We worked closely with climate scientists and other scientists to make sure that what we were writing about were things that could happen. It was a lot of back and forth with our writers and the scientists they were paired with; there was a lot of research and work we did in making those projections as scientifically sound as they could be for a projection that far into the future. So that’s how it came about, from not wanting to cover the Climate Assessment Report in any traditional way.
Your short story, “Climate Criminals,” imagines a sort of Inglourious Basterds-esque narrative where climate change deniers are tracked down and brought to justice for “crimes against the environment.” Tell me more about the inspiration behind that.
It was an idea I'd been kicking around for a while. One source of inspiration came from when I took a trip to Germany at the end of 2018, beginning of 2019. I visited The Munich Documentation Centre for the History of National Socialism while I was there, and it got me thinking about how the laid out that history and how we might think about this time if it were in a similar setting 50 or 100 years from now. The second source of inspiration came from the X-Men movies. In X-Men: First Class, I liked that they cast Magneto as this Nazi hunter at the beginning of the movie.

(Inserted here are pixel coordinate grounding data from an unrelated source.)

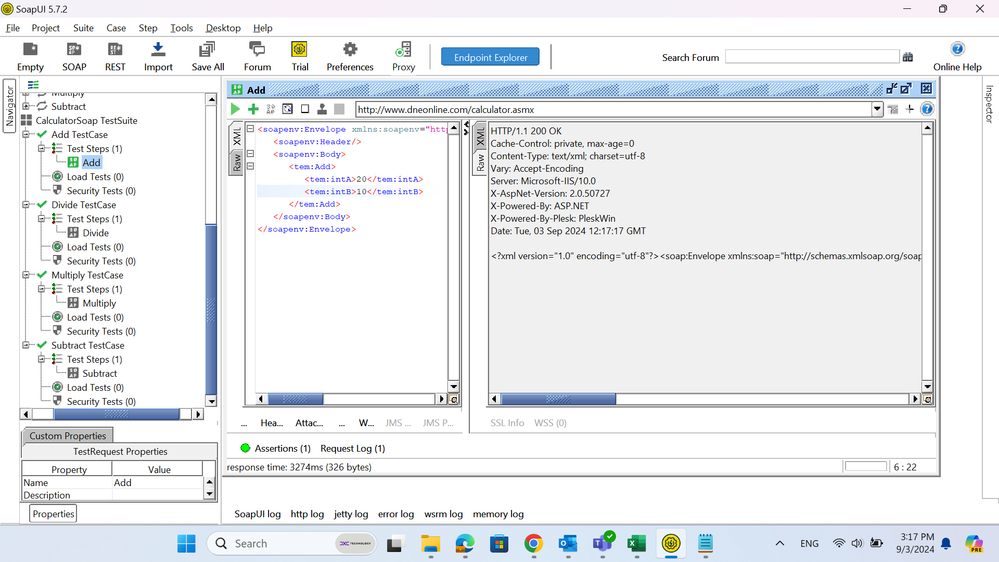
Task: Collapse the XML soapenv:Envelope fold marker
Action: click(x=251, y=129)
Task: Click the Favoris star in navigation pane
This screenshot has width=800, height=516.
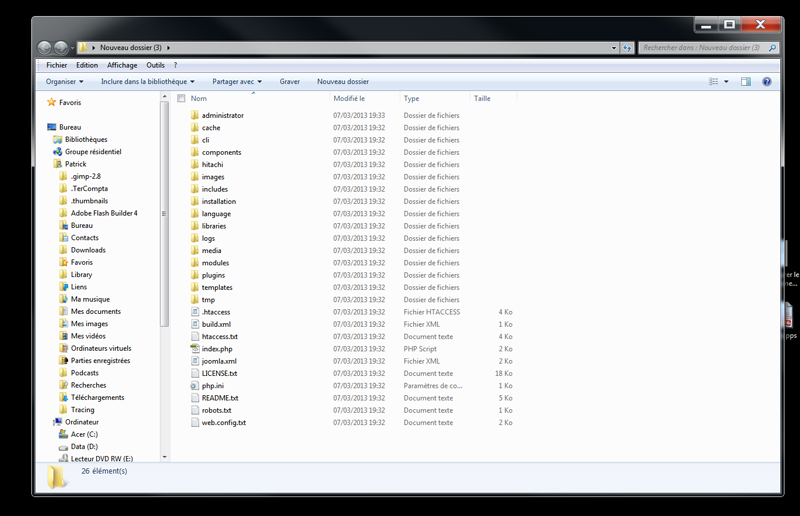Action: point(52,102)
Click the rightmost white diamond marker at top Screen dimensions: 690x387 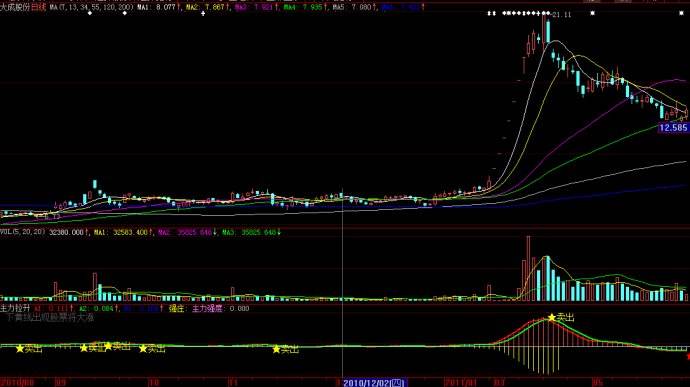682,13
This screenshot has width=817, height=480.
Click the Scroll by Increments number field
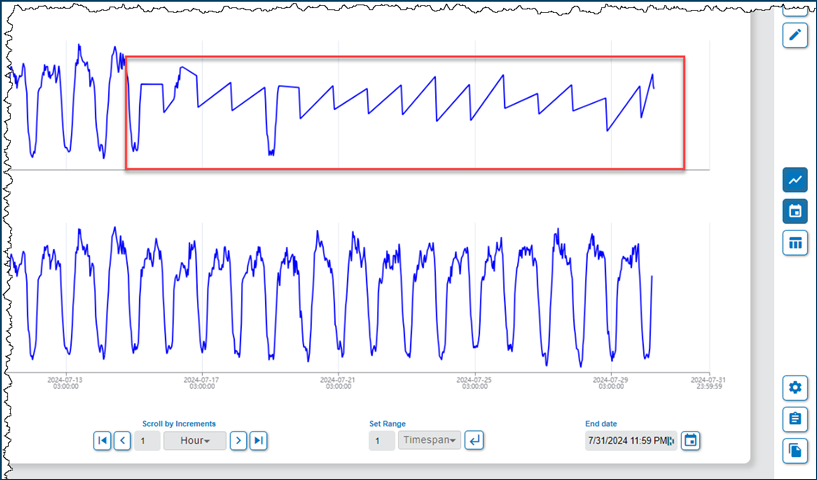click(x=146, y=440)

So those two threads converged. I was looking at all these parallels and thinking about what would be comparable nowadays — something that could be criminalized, studied, and documented in the future.

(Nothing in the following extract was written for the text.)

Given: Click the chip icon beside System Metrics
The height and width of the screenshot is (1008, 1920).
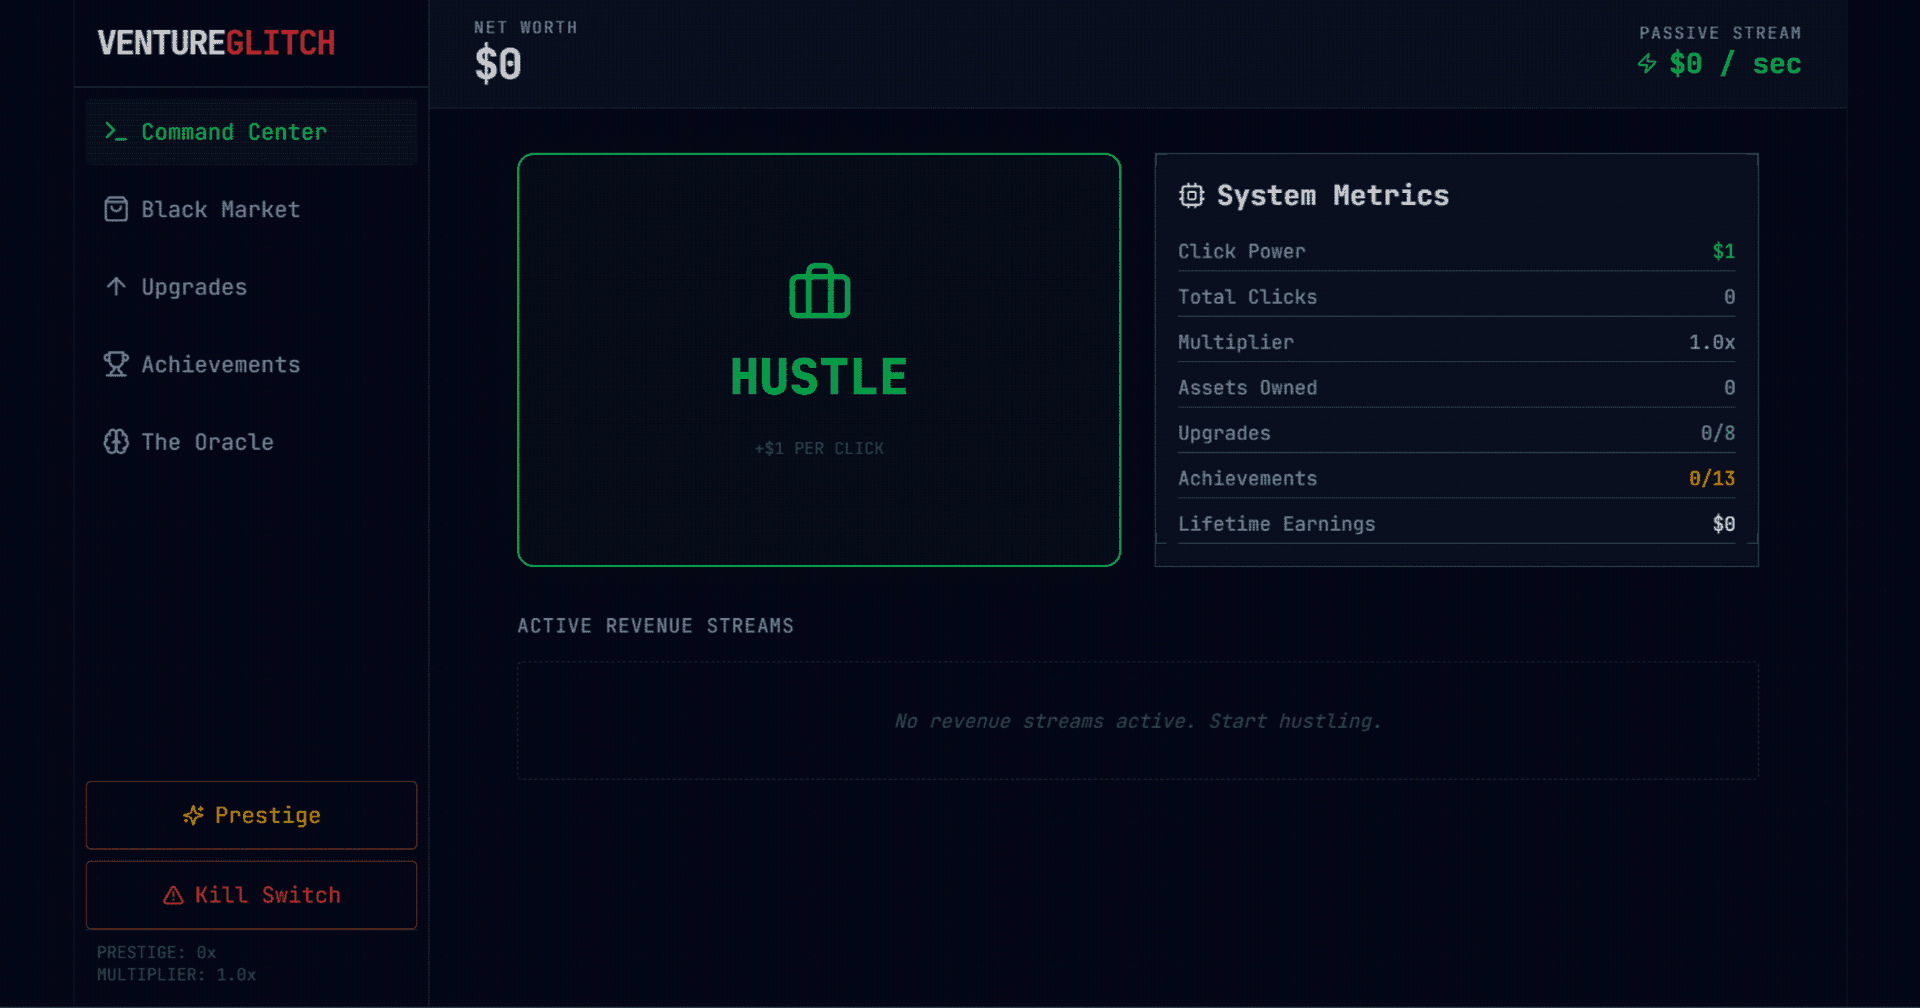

Was there anything about the reception to either the issue or your story that surprised you?
There was a lot of pushback from journalists who were sort of like, I don’t think this is a good idea. Technically, I agree on some level. It is more science fiction than speculative journalism; I think we just didn’t have a better word to use. Anecdotally, it looked like the stuffier side of reporting seemed to be really upset about it, while younger reporters seemed to look at it as an interesting possibility for work.
On the journalism side, it’s definitely a tricky area. I’m not sure I would necessarily do that again without labeling it something different. I do get a lot of requests to talk about it a lot, because I think it’s reopened some windows in rethinking how we can do our work and how we can engage readers in different ways. Journalism is always having a rough time, and applying some creativity can often open up new possibilities.
Has the experience of working on this piece and this issue influenced your work at all now at The Texas Observer?
It’s definitely left a lot of room for experimentation. That’s what we’re all talking about at the Observer now. What is the form bringing to the content? When is it right to experiment? Are you just doing it to do it? Because there is value there, but I’m not sure if it’s often worth the heavy investment of time and risk that you take with it without being really deliberate.
I’m really excited because I think journalism sorely needs the kind of thinking that our staff is doing as they’re pushing the boundaries of what we can do as journalists. I think of journalism as a form. That form has rules, obviously — like, don’t plagiarize, be transparent, be accurate and accountable. But it is still at heart a creative and literary form, so if we’re thinking about this as a form that has to conform to a few bedrock rules, what else can we do with it?